Quali comparazioni e modelli ha ispirato nel Settecento l’antichità?
Il Settecento è un secolo di paralleli e comparazioni, per esempio tra i costumi e le credenze religiose dei selvaggi e quelle dei greci antichi o tra greci e romani, ma anche tra gli antichi e i moderni, come già emergeva nella seicentesca querelle des anciens et des modernes. In questi casi l’obiettivo era costituito dall’esigenza di sottolineare la superiorità degli antichi sui moderni o viceversa. Soprattutto Rousseau in varie sue opere, anche se non sempre, presenta le istituzioni politiche della Grecia antica o della Roma repubblicana in una luce di esemplarità, sottolineando con forza la necessità anche per i moderni di ispirarsi ad esse. Ma non sempre tali comparazioni sono guidate da questo obiettivo pratico e politico; a volte esse si pongono fini cognitivi, sono cioè mosse dall’esigenza di chiarire aspetti oscuri o particolarmente significativi sia dell’antichità sia della modernità, mettendo in luce soprattutto le differenze delle rispettive situazioni. In tali casi si procede a volte alla costruzione di modelli teorici generali capaci di spiegare le peculiarità delle società antiche: esemplari in questa direzione appaiono soprattutto l’Esprit des lois di Montesquieu e gli scritti degli intellettuali scozzesi, come David Hume che si occupa della questione se siano state più popolate le nazioni antiche o quelle moderne e, di conseguenza, è portato ad esaminare le peculiarità della vita economica dell’antichità, condizionata dall’esistenza della schiavitù e dalle scarse dimensioni del commercio. Lo sviluppo più significativo in questa direzione sarà dato dal più importante economista del Settecento, Adam Smith, non solo nel Saggio sulla ricchezza delle nazioni, ma soprattutto nelle Lezioni sulla giurisprudenza.
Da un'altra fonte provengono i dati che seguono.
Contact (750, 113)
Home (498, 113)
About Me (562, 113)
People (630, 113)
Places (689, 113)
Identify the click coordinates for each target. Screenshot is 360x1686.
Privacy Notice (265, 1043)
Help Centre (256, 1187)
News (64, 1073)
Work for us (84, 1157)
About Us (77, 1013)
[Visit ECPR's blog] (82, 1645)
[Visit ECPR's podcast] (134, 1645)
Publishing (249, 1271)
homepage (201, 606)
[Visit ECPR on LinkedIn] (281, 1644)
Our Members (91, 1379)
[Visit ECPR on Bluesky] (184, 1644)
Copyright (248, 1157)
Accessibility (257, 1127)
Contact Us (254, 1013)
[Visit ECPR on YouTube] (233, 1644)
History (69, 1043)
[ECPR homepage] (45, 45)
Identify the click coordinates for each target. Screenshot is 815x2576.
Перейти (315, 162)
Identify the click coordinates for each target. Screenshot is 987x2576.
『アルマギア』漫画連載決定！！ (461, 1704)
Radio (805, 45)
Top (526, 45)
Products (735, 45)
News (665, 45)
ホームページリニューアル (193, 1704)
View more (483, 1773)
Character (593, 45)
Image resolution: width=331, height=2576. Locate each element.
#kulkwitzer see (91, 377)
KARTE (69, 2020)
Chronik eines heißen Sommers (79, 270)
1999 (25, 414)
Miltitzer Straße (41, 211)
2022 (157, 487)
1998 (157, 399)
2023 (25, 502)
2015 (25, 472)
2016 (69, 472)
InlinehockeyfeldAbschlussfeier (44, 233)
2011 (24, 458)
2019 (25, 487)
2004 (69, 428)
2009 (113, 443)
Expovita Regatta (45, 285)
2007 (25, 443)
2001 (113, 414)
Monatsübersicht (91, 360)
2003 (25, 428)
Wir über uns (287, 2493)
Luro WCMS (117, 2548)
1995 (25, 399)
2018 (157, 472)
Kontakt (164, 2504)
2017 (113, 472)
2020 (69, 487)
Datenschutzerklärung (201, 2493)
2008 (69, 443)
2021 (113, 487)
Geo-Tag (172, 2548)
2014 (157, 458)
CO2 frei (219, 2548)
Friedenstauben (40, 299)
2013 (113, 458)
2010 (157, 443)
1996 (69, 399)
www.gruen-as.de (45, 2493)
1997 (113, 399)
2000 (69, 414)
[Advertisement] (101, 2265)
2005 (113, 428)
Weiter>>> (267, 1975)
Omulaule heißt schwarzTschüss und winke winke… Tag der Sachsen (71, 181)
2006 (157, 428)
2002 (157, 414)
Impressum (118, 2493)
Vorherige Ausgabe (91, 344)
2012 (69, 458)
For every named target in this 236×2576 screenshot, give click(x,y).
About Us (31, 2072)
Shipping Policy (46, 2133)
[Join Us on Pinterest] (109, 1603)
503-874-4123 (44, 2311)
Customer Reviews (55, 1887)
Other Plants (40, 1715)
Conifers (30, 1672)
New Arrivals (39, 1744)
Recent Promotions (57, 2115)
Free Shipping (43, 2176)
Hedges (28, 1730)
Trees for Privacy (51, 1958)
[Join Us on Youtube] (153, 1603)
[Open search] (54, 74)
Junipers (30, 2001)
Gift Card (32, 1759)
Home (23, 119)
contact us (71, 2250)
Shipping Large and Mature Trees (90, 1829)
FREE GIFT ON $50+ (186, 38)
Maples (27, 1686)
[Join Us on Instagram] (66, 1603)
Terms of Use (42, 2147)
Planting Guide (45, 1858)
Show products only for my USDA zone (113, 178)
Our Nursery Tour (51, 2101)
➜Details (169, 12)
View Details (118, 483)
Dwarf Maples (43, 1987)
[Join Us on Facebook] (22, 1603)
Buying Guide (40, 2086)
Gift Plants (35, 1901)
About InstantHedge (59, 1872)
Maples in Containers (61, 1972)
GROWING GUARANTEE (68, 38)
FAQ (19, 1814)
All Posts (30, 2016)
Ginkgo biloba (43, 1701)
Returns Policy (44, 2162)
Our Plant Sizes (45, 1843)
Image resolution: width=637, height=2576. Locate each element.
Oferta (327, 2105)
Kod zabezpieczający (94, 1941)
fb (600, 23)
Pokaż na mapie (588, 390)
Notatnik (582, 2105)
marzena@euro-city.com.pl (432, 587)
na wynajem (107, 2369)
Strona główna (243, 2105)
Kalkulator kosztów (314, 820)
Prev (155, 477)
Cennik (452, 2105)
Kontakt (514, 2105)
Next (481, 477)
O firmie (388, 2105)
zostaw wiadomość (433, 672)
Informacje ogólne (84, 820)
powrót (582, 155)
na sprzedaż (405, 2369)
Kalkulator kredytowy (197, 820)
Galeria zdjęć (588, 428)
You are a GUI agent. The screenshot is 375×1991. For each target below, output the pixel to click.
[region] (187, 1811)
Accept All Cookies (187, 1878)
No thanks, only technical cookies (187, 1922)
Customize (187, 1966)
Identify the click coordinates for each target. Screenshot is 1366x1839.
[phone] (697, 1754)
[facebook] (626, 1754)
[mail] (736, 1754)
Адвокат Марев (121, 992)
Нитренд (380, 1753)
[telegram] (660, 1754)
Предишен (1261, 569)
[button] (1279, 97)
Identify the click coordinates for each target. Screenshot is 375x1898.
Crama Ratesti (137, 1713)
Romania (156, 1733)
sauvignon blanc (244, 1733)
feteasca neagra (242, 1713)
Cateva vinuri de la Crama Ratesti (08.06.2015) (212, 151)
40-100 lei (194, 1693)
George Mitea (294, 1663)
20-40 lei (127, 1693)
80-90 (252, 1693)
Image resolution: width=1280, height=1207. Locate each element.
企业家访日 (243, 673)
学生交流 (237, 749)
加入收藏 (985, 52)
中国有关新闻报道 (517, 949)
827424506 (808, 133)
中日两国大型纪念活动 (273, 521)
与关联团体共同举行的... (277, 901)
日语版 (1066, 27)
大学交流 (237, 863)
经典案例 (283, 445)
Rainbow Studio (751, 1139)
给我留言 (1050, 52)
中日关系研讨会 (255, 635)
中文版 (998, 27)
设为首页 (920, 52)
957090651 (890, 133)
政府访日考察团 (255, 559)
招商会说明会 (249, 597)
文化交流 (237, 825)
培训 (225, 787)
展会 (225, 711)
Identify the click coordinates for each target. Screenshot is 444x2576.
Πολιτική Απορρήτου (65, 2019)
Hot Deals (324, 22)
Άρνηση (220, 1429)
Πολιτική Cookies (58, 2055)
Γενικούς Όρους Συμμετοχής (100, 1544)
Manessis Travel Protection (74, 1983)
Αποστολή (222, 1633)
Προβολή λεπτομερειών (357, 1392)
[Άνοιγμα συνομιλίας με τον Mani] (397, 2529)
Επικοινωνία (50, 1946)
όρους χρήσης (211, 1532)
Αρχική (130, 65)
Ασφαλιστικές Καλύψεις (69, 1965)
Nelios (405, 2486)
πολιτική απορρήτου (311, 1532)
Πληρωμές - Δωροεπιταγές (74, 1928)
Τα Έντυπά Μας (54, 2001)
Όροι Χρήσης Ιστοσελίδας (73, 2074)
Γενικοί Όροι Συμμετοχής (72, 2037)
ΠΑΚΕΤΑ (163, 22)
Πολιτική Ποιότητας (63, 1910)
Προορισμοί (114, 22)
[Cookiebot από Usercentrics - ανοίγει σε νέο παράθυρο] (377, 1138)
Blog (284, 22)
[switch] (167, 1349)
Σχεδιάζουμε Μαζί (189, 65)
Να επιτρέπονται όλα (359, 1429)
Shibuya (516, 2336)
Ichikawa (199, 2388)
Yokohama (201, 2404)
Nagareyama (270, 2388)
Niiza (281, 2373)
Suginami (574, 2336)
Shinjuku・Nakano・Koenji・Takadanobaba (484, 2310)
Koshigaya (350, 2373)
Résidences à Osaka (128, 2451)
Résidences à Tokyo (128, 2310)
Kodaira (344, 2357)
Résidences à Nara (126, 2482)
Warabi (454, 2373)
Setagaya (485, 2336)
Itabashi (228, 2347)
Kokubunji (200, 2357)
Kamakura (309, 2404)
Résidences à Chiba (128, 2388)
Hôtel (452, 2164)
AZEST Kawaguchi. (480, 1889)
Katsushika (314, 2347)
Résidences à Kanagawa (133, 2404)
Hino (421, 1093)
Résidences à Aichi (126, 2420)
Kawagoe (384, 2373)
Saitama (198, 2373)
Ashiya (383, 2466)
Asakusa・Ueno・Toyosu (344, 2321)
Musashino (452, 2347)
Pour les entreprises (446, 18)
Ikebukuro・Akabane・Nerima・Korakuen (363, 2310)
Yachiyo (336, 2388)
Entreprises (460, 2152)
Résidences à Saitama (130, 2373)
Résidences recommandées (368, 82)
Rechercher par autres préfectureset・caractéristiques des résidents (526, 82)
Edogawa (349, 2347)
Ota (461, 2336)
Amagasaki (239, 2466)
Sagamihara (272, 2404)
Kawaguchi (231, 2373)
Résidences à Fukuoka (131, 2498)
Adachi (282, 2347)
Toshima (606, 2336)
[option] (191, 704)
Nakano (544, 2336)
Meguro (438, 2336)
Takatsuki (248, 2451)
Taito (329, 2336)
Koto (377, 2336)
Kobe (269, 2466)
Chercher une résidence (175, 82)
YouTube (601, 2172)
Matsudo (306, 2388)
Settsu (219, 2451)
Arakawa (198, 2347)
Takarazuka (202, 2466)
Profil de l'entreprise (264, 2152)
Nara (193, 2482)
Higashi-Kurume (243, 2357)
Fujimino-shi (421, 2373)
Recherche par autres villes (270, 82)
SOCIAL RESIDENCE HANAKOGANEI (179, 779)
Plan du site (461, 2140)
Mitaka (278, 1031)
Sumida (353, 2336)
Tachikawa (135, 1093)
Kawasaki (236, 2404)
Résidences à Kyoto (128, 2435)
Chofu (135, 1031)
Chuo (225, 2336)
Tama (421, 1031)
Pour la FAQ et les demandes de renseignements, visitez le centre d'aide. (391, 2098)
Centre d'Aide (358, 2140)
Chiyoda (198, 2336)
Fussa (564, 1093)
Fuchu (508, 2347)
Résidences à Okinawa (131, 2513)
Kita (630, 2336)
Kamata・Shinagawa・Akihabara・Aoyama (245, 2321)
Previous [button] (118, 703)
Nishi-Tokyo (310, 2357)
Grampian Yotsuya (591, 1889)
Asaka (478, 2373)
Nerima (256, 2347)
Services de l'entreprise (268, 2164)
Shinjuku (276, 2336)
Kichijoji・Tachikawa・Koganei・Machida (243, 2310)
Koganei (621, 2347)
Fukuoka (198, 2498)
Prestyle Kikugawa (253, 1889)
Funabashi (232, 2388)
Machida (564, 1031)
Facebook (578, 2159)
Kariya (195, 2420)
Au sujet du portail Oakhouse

Qual è la visione dello Stato greco nella filosofia tra Zeller e Hegel?
Eduard Zeller, probabilmente il maggior storico della filosofia greca dell’Ottocento, ebbe una formazione hegeliana, che in seguito abbandonò per una forma di ritorno a Kant. Tuttavia nel corso della sua opera storica continuò a tenere salda l’immagine dello Stato greco, che Hegel aveva elaborato in vari suoi scritti e che si trovava ampiamente diffusa nella cultura tedesca del tempo. Essa consisteva essenzialmente in quella che Hegel chiamava la ‘bella eticità’ o moralità concreta, nella quale il cittadino fa tutt’uno con la comunità e si sa libero in quanto membro di questa comunità. Essa si reggeva sulla coincidenza di pubblico e privato: «un cittadino ateniese – diceva Hegel – faceva quasi per istinto ciò che gli spettava». In questa prospettiva l’opera dei sofisti e poi soprattutto di Socrate appariva, anche se in modalità diverse in Hegel e in Zeller, come un elemento dissolutore, che annunciava però una nuova epoca dello spirito: era l’emergere del principio della libertà soggettiva da far valere in tutte le sfere della vita umana, per cui l’accettazione di costumi, leggi e credenze religiose non era più immediata e ovvia, ma richiedeva ora la convinzione personale a fondamento del comportamento buono e giusto, raggiungibile solo attraverso il libero esercizio del pensiero.